El corredor del área de inhaloterapia está sofocado. A lo largo del angosto pasillo unas 30 personas esperan la hora de entrar a su cita, sentadas a un lado y otro, junto a las paredes. Para atravesar el corredor humano hay que respirar aire pesado, vaporoso y caliente. El ruido de tos y estornudos ronda en la atmósfera. La puerta de vidrio ubicada al fondo permite ver el movimiento de algunas enfermeras con sus vestidos blancos y chaleco azul. Detrás del cristal está sentada la señora Lupita Martínez. En ambas fosas nasales lleva insertados tubitos verdes por donde fluye el contenido de un pequeño bote plástico que dice: OXíGENO.
La señora tiene la mitad de los pulmones desecha. Para conservar la vida cada mes necesita tres tanques de oxígeno, “por lo menos”. En su casa de La Piedad, Michoacán, de donde es nativa, respira conectada a un tanque desde antes del anochecer hasta las doce del día siguiente. Sin los tubos nasales, sus manos se ponen moradas y se hinchan sus piernas.
El doctor que la atiende dice que en los pulmones trae el daño equivalente a fumar cuatro cajetillas de cigarros diarias. Ella dice que solo inhalaba dos cigarrillos al día, “uno en la mañana y otro por la tarde”, cuando su marido andaba fuera en el trabajo.
Su esposo ya murió, al igual que su padre. Le quedan sus hijos: uno le proporciona el dinero para los tanques de aire, otro le lleva despensa y el último cubre sus gastos domésticos.
Está en las mismas condiciones que cuando murió su padre. Ahora tiene a sus hijos. Su mirada es vidriosa cuando comienza a narrar la historia negra de sus pulmones. Quizá por la nostalgia de los recuerdos. Tal vez por el aire comprimido que los médicos le suministran.
Su padre murió cuando contaba ocho años. Su madre, incapaz de pagar energía eléctrica, alumbraba la casa con una lámpara de petróleo. Algo que Lupita no aceptaba del todo: “Se me tapaba la nariz en la noche. Luego con el dedo me hacía así (como si picara su fosa nasal) y lo sacaba todo negro.“
Eso fue hasta los 16 años, cuando se unió en matrimonio a un joven que vendía tacos dorados y tostadas.

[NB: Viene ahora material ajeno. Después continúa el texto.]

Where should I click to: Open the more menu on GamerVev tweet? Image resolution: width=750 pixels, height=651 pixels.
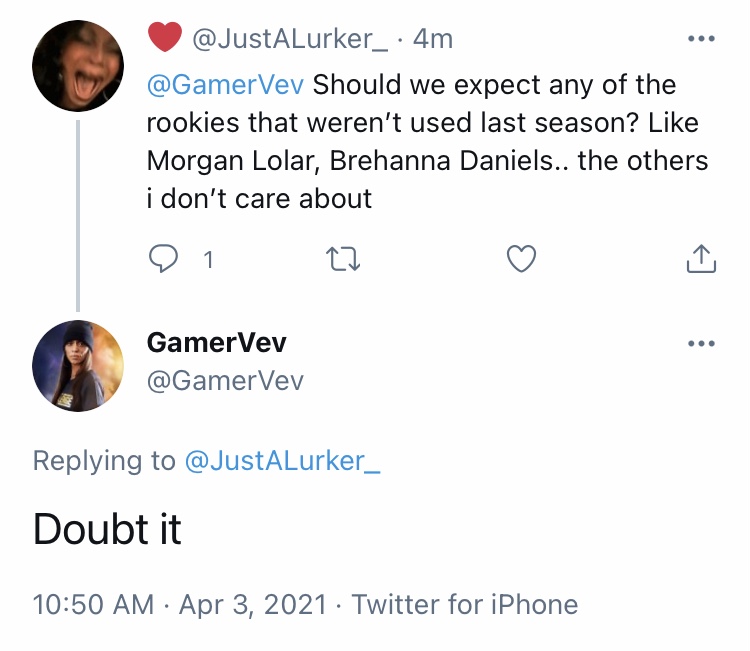[701, 343]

“Y pues me puse a ayudarle. Tenía ese negocio con su mamá. Él vendía los tacos y nosotras los hacíamos. Lo malo fue que usábamos leña. Era de estar casi todo el día ahí en el humaderal. Y pues ni modo, de algo teníamos que comer”.
Como a los 19 años empezó a gustarle el cigarro. “Me fumaba uno en la mañanita y otro en la tarde. No te creas que fumaba mucho. Nada más eso”.
Y eso bastó. Luego de 20 años de inhalaciones, doña Lupita sintió a la altura del hombro derecho un piquete, “como si me metieran una aguja. Horrible”. Esa fue la primera señal de que algo andaba mal.
Sucedió cuando su familia viajaba en vacaciones. En ese tiempo su marido “se había agarrado un trabajito mejor en la ciudad, y teníamos ciertas comodidades”. Terminó el encanto vacacional. De regreso al hospital: el médico le diagnosticó un daño en la mitad de los pulmones.
Al mes de medicamentos comenzaron las flemas, luego el vómito con sangre. Por último, la hospitalización. Un año para que el dolor se fuera por completo. Ahora doña Lupita dice que se siente mejor, “más recuperada”. Eso no quita que durante el resto de su vida tendrá que respirar con ayuda de botes etiquetados con la palabra: OXíGENO.